Is your feature request related to a problem? Please describe.
DataPrepper does an aggregation of all spans with the same trace id. If encounters a span with a null parent span id, it assigns its name as trace group to all spans. This allows classification in the OpenSearch Dashboards observability plugin. However, this approach fails, if the global parent span does not arrive in time or at all. Consider the following situation:

In this picture, DataPrepper receives all coloured spans. It does not receive the gray spans. This might be because they are created in another system outside of the reach of the observability infrastructure the DataPrepper instance belongs to. This can be another vendor or a client system where the coloured spans are generated within a SaaS solution.

Currently, DataPrepper will not create a trace group entry for the spans, since the global trace parent is never received.

Describe the solution you'd like
It would be great, if in that case DataPrepper would follow the connection along the parent span ids until it can no longer resolve the parent. If this leads to a unique span, this span should be used as the trace parent instead of the original global trace parent.

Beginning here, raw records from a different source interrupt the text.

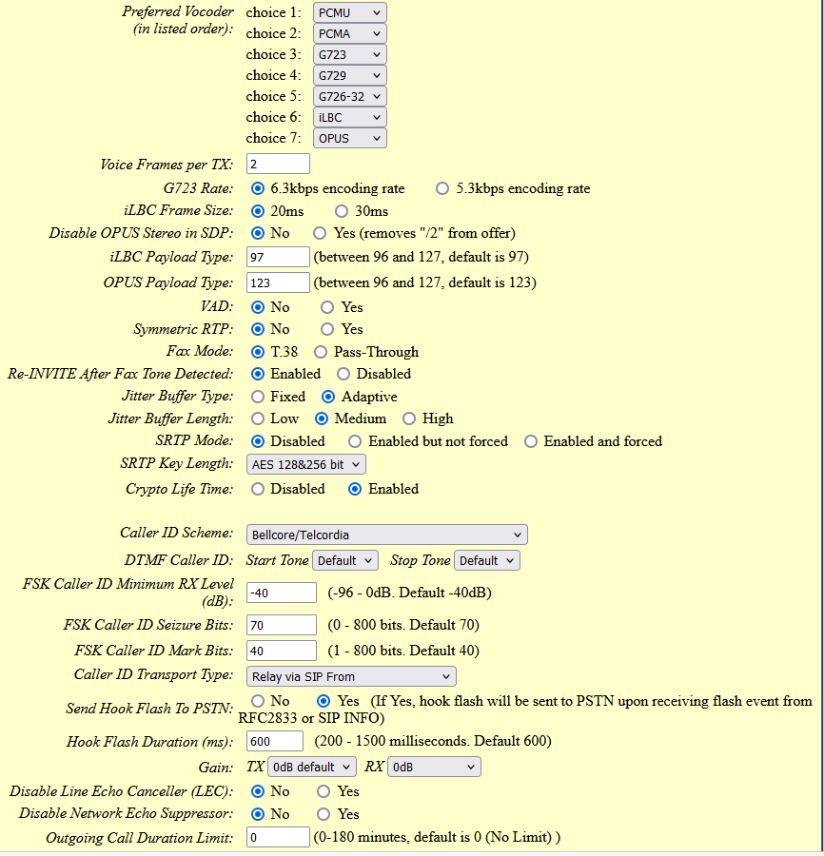This screenshot has height=856, width=824.
Task: Select No for Send Hook Flash To PSTN
Action: point(258,701)
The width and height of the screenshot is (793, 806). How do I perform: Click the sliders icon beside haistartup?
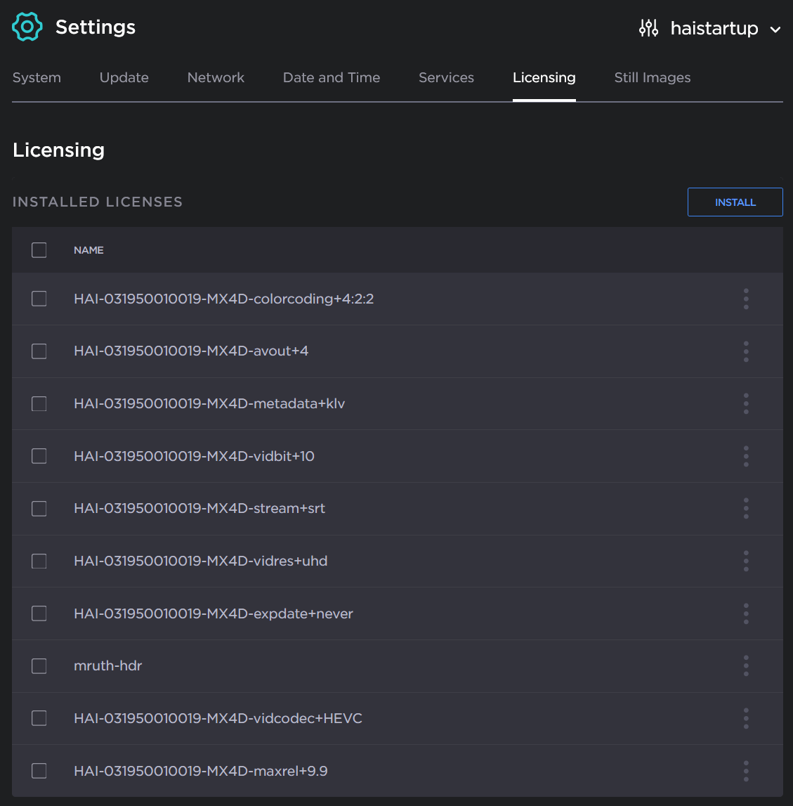(648, 28)
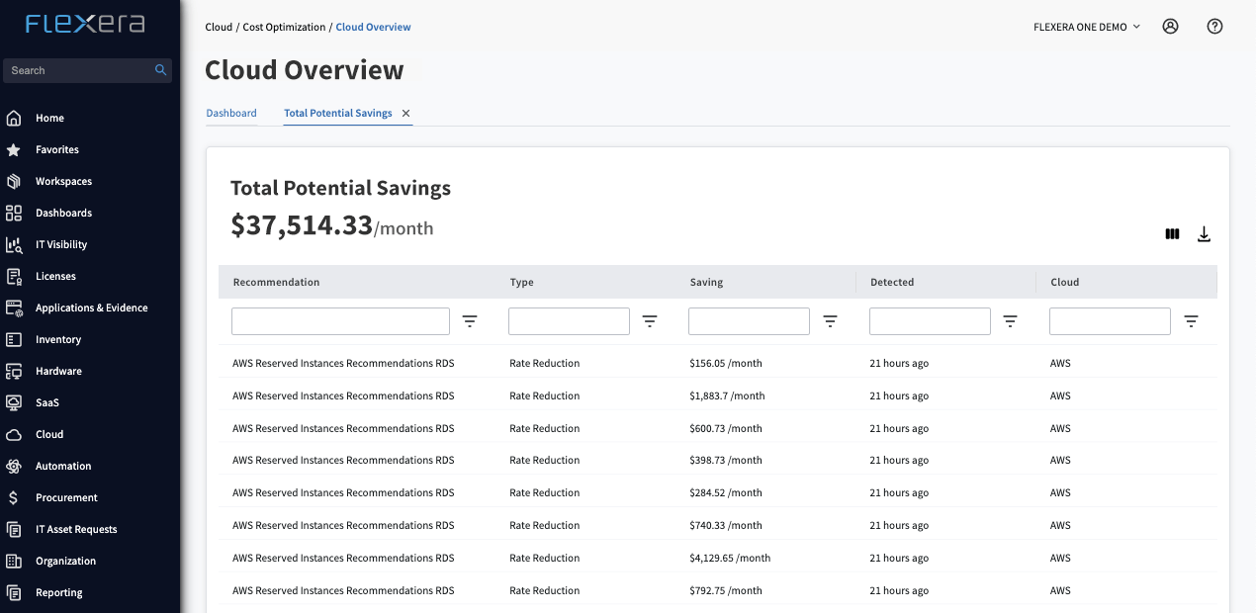Open filter options for Saving column
Screen dimensions: 1256x613
(830, 321)
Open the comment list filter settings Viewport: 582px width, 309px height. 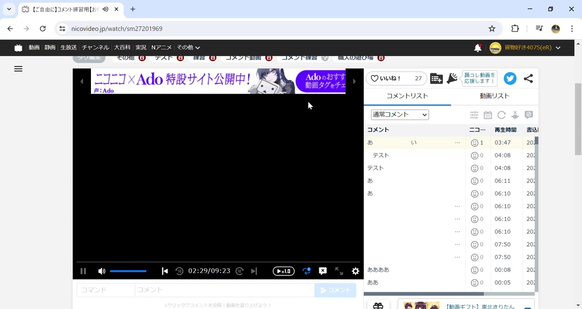click(474, 115)
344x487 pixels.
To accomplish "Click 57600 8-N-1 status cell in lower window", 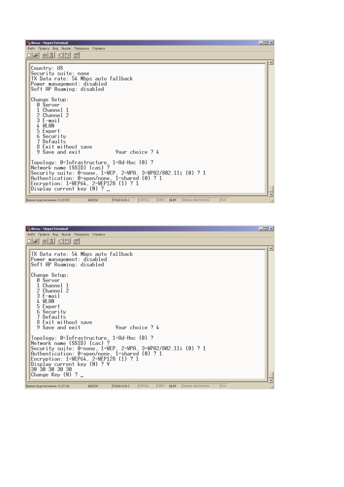I will click(x=124, y=386).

The picture shows a conflict situation, where no unique parent can be determined. In that case, no trace group should be issued, keeping the current behaviour.

Additional context
For the implementation, this feature could be an option in the OTelTraceRawProcessor where the detection of a parent span needs to be changed.

Alternatively, in the OTelTraceGroupProcessor the search query could be changed.

It would also be possible to create a new processor or action in the aggregate processor, that fills in empty trace groups if possible.